The result should be a word-for-word retyping of the entries below, free of pictures.

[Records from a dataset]
%%

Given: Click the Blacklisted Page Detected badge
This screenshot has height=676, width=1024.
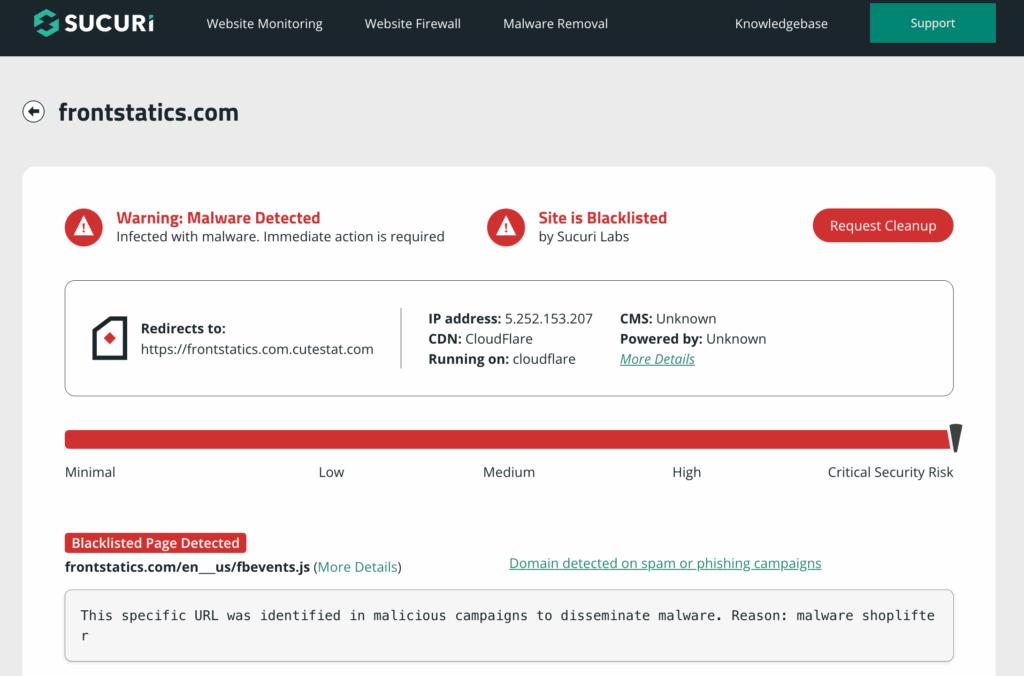Looking at the screenshot, I should coord(155,543).
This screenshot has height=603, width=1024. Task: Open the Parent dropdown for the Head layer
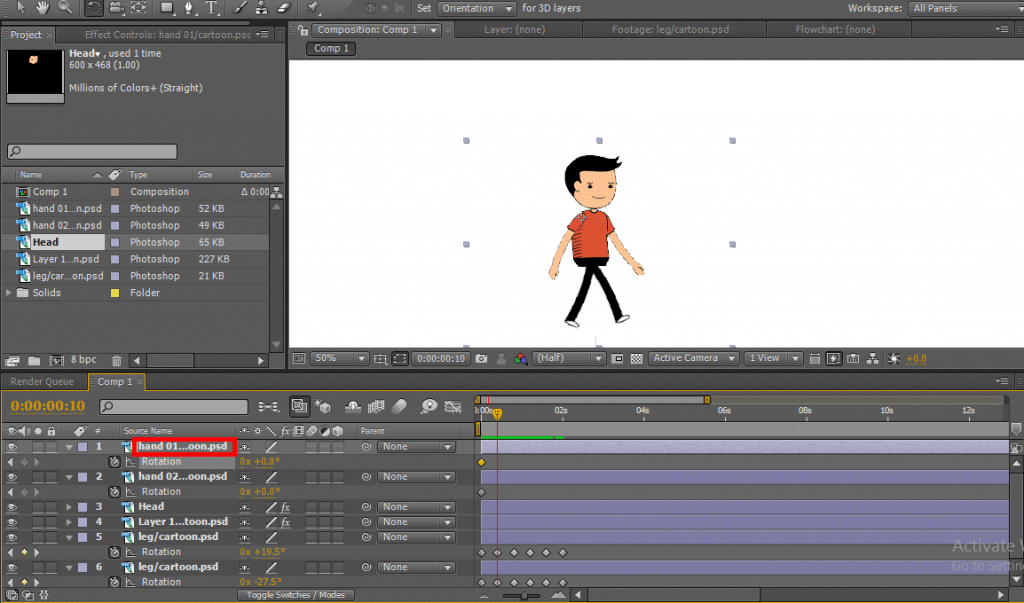pos(416,507)
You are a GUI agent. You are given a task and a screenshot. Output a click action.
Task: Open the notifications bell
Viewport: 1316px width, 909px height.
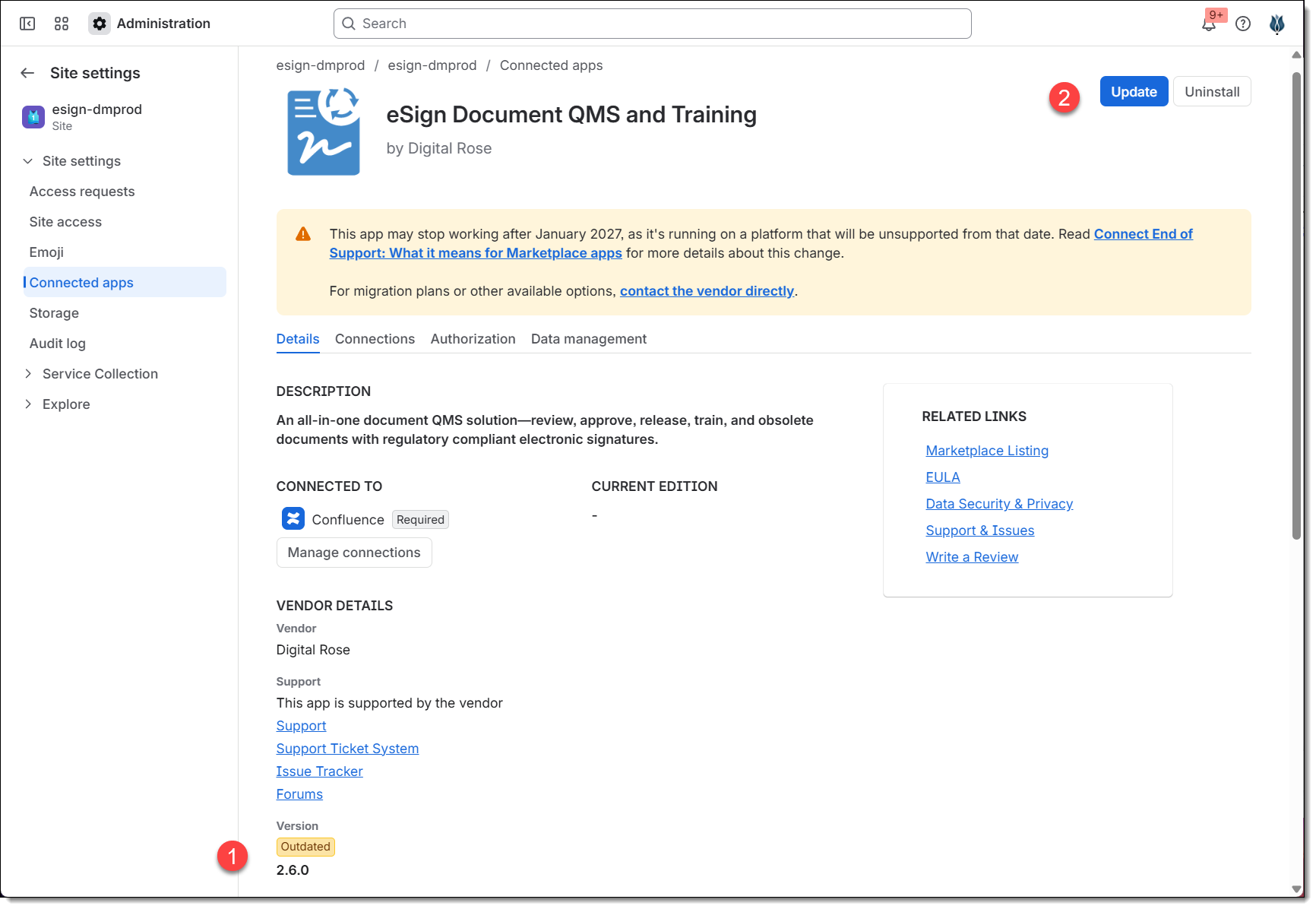tap(1208, 24)
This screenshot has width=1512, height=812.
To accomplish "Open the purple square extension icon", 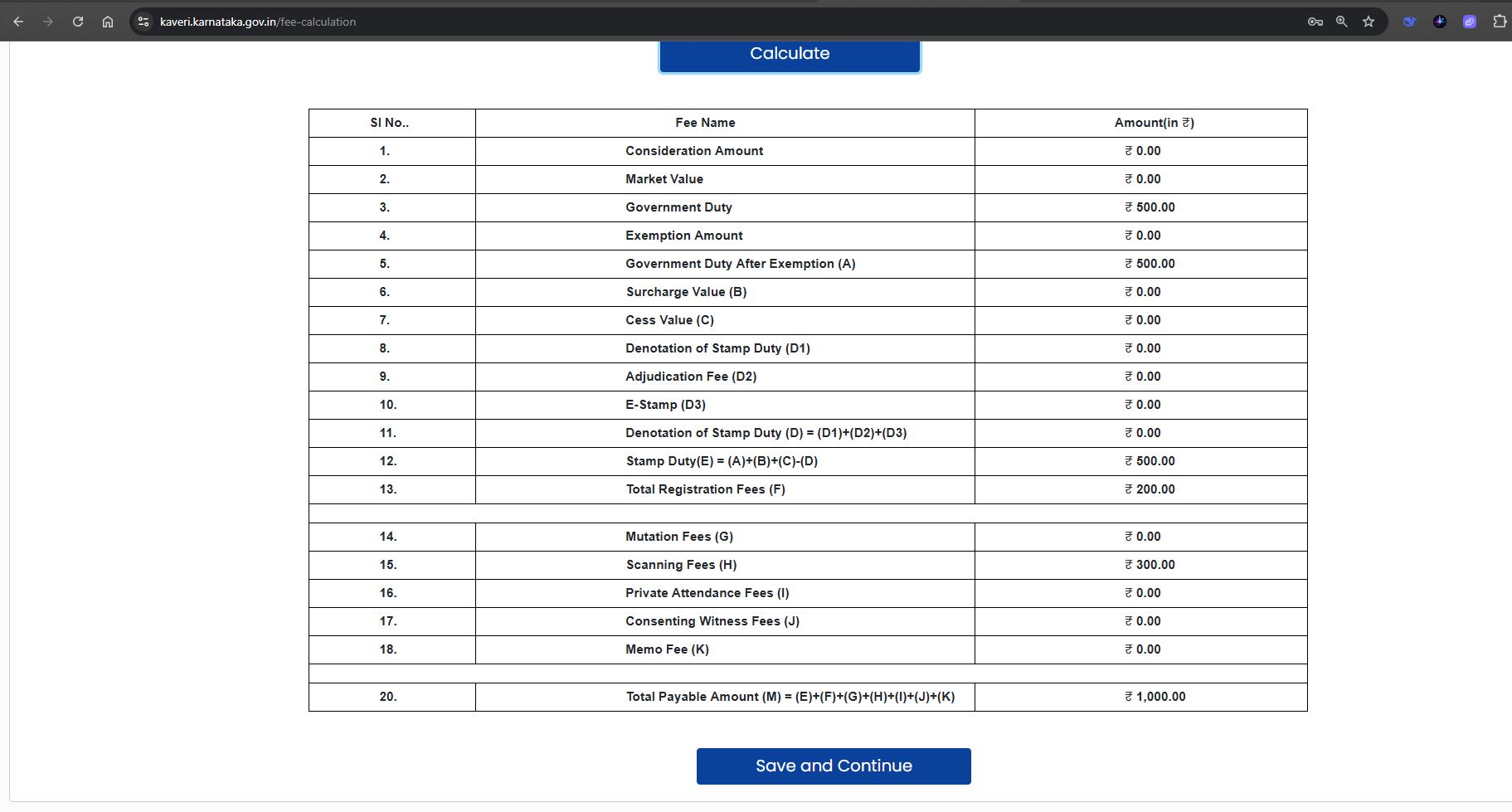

%%

Task solution:
Given: Click the Blacklisted Page Detected badge
This screenshot has height=676, width=1024.
Looking at the screenshot, I should coord(155,543).
This screenshot has height=603, width=1024. Task: Open the Parent dropdown for the Head layer
pos(416,507)
You are a GUI agent. You are given a task and a screenshot. Output a click action.
Task: Open the notifications bell
Viewport: 1316px width, 909px height.
tap(1208, 24)
This screenshot has width=1512, height=812.
To accomplish "Open the purple square extension icon", 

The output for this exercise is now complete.